(Data records):
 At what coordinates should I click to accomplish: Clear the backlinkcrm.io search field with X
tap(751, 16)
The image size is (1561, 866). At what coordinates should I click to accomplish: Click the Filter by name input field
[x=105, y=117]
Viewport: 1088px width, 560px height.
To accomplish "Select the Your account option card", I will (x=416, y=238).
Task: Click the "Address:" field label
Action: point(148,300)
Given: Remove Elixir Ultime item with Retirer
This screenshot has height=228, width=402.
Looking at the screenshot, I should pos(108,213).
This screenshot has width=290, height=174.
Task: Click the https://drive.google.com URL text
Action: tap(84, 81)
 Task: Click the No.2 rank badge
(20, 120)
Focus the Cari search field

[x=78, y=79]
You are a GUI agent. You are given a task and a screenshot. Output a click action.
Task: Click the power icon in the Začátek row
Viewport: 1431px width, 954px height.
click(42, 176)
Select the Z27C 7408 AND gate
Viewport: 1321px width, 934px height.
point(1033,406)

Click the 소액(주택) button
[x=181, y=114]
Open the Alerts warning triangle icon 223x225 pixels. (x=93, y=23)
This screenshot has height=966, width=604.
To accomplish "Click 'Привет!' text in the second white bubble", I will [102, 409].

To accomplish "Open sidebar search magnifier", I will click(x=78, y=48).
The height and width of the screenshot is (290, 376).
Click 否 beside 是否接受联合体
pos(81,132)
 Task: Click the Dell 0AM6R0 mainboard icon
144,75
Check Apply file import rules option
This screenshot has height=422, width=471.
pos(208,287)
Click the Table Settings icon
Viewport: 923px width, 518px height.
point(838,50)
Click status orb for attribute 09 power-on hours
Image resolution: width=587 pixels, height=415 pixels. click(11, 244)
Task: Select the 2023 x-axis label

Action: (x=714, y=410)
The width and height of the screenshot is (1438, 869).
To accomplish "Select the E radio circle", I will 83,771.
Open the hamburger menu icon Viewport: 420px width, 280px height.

(Work task): Transcribe the whole listing above exactly, leaving nothing out.

(Answer to the exercise):
 At what coordinates should I click to accomplish: Clear the backlinkcrm.io search field with X
tap(751, 16)
The image size is (1561, 866). At what coordinates should I click to accomplish: Click the Filter by name input field
[x=105, y=117]
Viewport: 1088px width, 560px height.
To accomplish "Select the Your account option card", I will (x=416, y=238).
Task: Click the "Address:" field label
Action: point(148,300)
Given: Remove Elixir Ultime item with Retirer
This screenshot has height=228, width=402.
Looking at the screenshot, I should pos(108,213).
This screenshot has width=290, height=174.
Task: Click the https://drive.google.com URL text
Action: tap(84, 81)
 Task: Click the No.2 rank badge
(20, 120)
Focus the Cari search field

[x=78, y=79]
You are a GUI agent. You are given a task and a screenshot. Output a click action.
Task: Click the power icon in the Začátek row
Viewport: 1431px width, 954px height.
click(42, 176)
Select the Z27C 7408 AND gate
Viewport: 1321px width, 934px height.
point(1033,406)

Click the 소액(주택) button
[x=181, y=114]
Open the Alerts warning triangle icon 223x225 pixels. (x=93, y=23)
This screenshot has height=966, width=604.
To accomplish "Click 'Привет!' text in the second white bubble", I will [102, 409].

To accomplish "Open sidebar search magnifier", I will click(x=78, y=48).
The height and width of the screenshot is (290, 376).
Click 否 beside 是否接受联合体
pos(81,132)
 Task: Click the Dell 0AM6R0 mainboard icon
144,75
Check Apply file import rules option
This screenshot has height=422, width=471.
pos(208,287)
Click the Table Settings icon
Viewport: 923px width, 518px height.
point(838,50)
Click status orb for attribute 09 power-on hours
Image resolution: width=587 pixels, height=415 pixels. click(11, 244)
Task: Select the 2023 x-axis label

Action: (x=714, y=410)
The width and height of the screenshot is (1438, 869).
To accomplish "Select the E radio circle", I will 83,771.
Open the hamburger menu icon Viewport: 420px width, 280px height.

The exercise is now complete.